--- Entries for locating text and elements ---
——

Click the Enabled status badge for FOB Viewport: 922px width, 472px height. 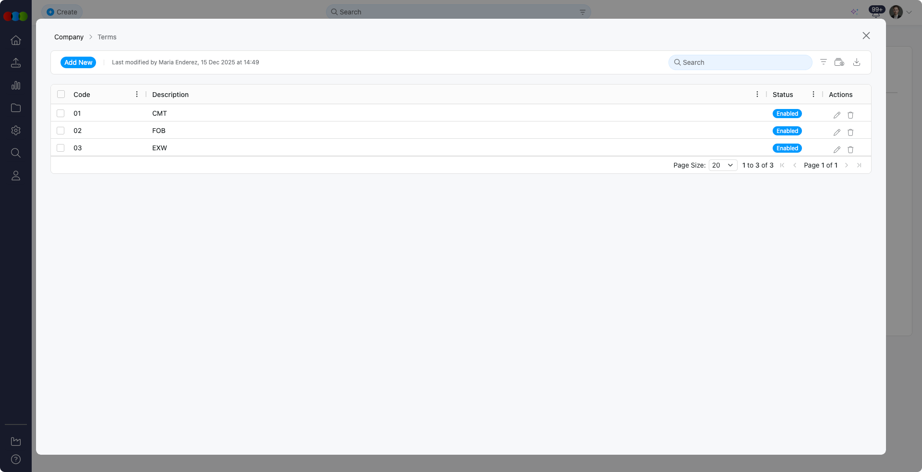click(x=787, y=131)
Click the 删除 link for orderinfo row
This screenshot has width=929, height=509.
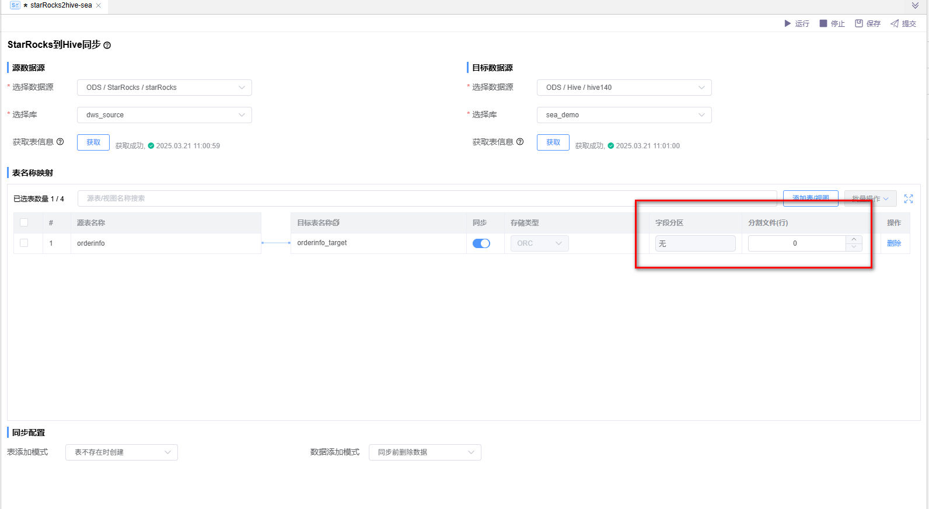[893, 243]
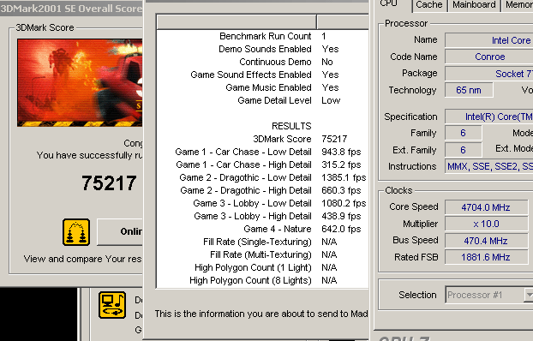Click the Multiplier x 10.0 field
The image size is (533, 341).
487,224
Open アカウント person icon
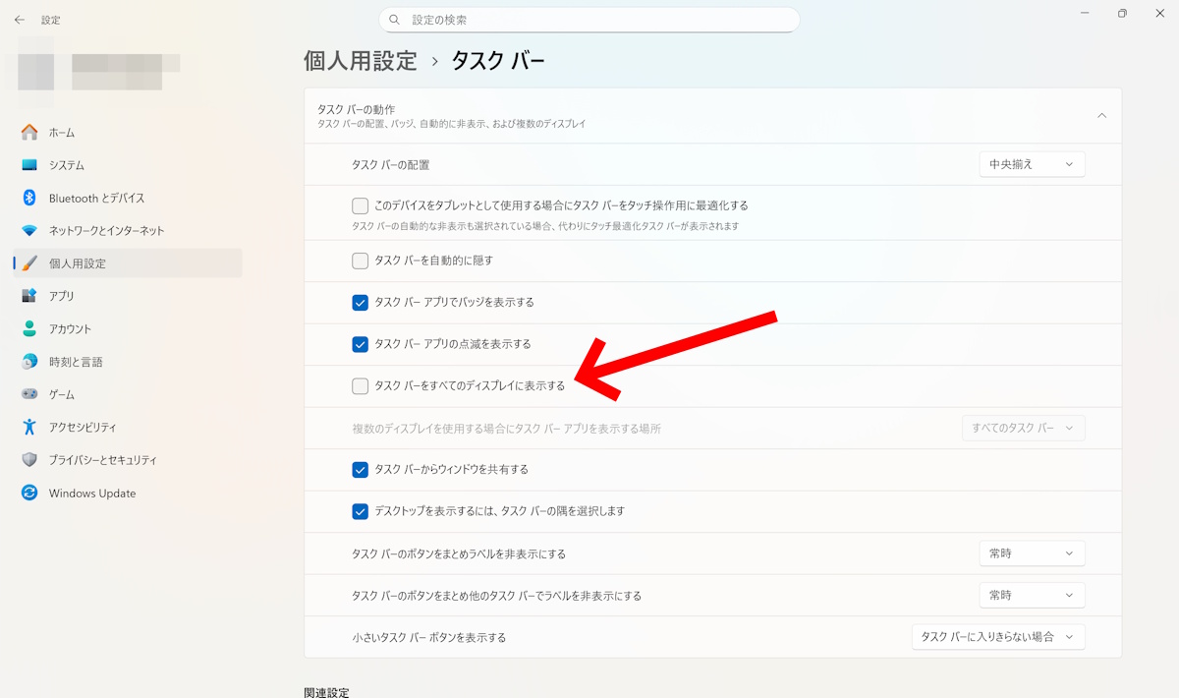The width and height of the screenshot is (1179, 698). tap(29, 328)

——

--- Objective ---
Copy the data word for word, from the line containing "Click the 删除 link for orderinfo row" through the last line of the data, inclusive. Leave the pictures out.

--- The reply ---
Click the 删除 link for orderinfo row
This screenshot has width=929, height=509.
[893, 243]
Click the Multiplier x 10.0 field
The image size is (533, 341).
487,224
Open アカウント person icon
The width and height of the screenshot is (1179, 698). tap(29, 328)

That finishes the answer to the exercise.